In the valve clatter thread below, list every username that heads a post, each with the date shown beside it.

DOCUMENT TEXT >>
####
# Valve clatter, low octane questions?



## acs1123 (Jul 17, 2009)

Recently purchased 65 GTO, 389, 4 bbl, 4 spd, etc. Has original 389 with I suspect 10.75 to 1 C.R. Has much low octane valve clatter when accelerating. Anybody have a fix for this?


----------



## jetstang (Nov 5, 2008)

Racing fuel, 50/50 with Premium. Take out a couple degrees of timing, but you are going have to run the best fuel you can find with substantial octane boost. I know guys that run moth balls to raise octane, although I haven't been gutsy enough to do it myself.


----------



## Flyboy (Sep 21, 2009)

acs1123 said:


> Recently purchased 65 GTO, 389, 4 bbl, 4 spd, etc. Has original 389 with I suspect 10.75 to 1 C.R. Has much low octane valve clatter when accelerating. Anybody have a fix for this?


I had same issue when bought my GTO. Each fill up I put in Sunoco 94 octane with a bottle of Octane 104 and a quart of Maxlead 2000 (tetraethyl lead) and never had issue again.


----------



## Rukee (Feb 8, 2007)

jetstang said:


> Racing fuel, 50/50 with Premium. Take out a couple degrees of timing, but you are going have to run the best fuel you can find with substantial octane boost. I know guys that run moth balls to raise octane, although I haven't been gutsy enough to do it myself.


:agree
Find a local circle race track and call and ask which gas stations sell the race fuel(if there's a track, some station sells the fuel). Run 50/50 with premium. There are 2 stations around me but each are about 20 miles away. Also, if there is a small air strip around you you may be able to buy aviation fuel. In my town I have to put it into gas cans then fill up at home as they won't let you pump it right into the car as they will with the race fuel. You will not believe the performance change with the race fuel. And it smells nice too. 
Also, like jetstang said, remove some timing, you don't want it to make that noise at all, if you have cast pistons it WILL break them over time. Ask me, I know personally.
####
RECORDED INFORMATION >>

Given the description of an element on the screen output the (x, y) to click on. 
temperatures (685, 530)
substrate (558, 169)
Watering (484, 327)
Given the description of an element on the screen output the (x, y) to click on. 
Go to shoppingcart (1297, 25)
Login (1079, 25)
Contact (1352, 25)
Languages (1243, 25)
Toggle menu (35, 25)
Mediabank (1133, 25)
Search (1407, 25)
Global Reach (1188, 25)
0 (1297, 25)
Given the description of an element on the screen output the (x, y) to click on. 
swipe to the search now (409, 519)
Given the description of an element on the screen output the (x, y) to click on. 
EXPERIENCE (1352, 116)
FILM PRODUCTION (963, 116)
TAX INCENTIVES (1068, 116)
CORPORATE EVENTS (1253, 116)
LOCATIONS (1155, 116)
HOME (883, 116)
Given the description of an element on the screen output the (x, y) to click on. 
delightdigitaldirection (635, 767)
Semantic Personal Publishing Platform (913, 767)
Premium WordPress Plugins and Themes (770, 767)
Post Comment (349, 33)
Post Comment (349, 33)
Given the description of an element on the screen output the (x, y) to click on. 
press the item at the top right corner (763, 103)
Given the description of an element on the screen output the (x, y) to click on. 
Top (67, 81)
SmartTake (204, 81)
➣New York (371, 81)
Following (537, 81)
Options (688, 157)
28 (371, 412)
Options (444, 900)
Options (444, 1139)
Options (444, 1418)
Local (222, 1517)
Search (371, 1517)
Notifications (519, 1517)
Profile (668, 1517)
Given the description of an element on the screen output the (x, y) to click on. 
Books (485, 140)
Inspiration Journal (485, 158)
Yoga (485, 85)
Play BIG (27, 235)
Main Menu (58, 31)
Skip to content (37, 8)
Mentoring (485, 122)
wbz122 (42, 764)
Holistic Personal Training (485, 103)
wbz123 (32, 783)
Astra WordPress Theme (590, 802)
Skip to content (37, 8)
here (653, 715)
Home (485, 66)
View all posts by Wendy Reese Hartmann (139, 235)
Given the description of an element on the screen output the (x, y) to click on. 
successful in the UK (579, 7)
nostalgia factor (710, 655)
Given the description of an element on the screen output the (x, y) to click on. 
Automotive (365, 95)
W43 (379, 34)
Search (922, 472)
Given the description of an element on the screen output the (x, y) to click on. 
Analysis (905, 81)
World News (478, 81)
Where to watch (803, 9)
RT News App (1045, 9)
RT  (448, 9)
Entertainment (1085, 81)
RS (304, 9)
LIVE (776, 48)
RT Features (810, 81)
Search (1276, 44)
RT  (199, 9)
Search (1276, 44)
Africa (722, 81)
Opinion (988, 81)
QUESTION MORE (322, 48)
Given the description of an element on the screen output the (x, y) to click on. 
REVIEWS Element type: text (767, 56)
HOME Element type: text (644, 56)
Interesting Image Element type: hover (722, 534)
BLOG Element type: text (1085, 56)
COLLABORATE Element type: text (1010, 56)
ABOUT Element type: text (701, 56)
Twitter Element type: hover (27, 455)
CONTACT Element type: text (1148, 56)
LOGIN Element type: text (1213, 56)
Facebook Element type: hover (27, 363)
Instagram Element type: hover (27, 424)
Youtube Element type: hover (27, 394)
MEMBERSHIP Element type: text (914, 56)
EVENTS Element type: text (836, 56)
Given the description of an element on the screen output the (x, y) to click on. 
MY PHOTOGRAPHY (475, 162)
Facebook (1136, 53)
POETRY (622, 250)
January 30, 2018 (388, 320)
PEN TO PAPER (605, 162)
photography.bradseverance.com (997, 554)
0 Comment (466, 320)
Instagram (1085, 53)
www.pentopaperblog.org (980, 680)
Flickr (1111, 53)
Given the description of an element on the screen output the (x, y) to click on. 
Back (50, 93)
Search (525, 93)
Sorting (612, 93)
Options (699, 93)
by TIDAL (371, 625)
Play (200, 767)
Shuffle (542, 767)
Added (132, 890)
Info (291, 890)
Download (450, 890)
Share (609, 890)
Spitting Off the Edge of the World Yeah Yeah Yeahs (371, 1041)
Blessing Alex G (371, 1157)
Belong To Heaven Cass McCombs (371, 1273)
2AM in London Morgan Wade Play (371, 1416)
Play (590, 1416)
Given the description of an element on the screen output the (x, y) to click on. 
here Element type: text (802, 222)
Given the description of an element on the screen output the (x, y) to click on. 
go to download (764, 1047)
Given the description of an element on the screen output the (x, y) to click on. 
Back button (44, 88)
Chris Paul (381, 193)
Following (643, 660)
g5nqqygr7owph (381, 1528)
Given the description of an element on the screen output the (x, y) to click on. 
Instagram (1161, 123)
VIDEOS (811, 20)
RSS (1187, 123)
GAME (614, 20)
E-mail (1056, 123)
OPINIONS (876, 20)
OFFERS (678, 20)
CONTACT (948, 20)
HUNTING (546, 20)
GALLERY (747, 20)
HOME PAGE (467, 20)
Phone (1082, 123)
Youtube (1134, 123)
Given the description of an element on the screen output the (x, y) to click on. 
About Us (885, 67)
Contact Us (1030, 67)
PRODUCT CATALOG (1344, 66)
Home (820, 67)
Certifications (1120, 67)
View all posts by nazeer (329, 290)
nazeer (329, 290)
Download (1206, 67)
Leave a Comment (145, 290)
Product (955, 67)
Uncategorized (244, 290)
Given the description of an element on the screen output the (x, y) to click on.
####
FINAL RESULT >>
- acs1123 (Jul 17, 2009)
- jetstang (Nov 5, 2008)
- Flyboy (Sep 21, 2009)
- Rukee (Feb 8, 2007)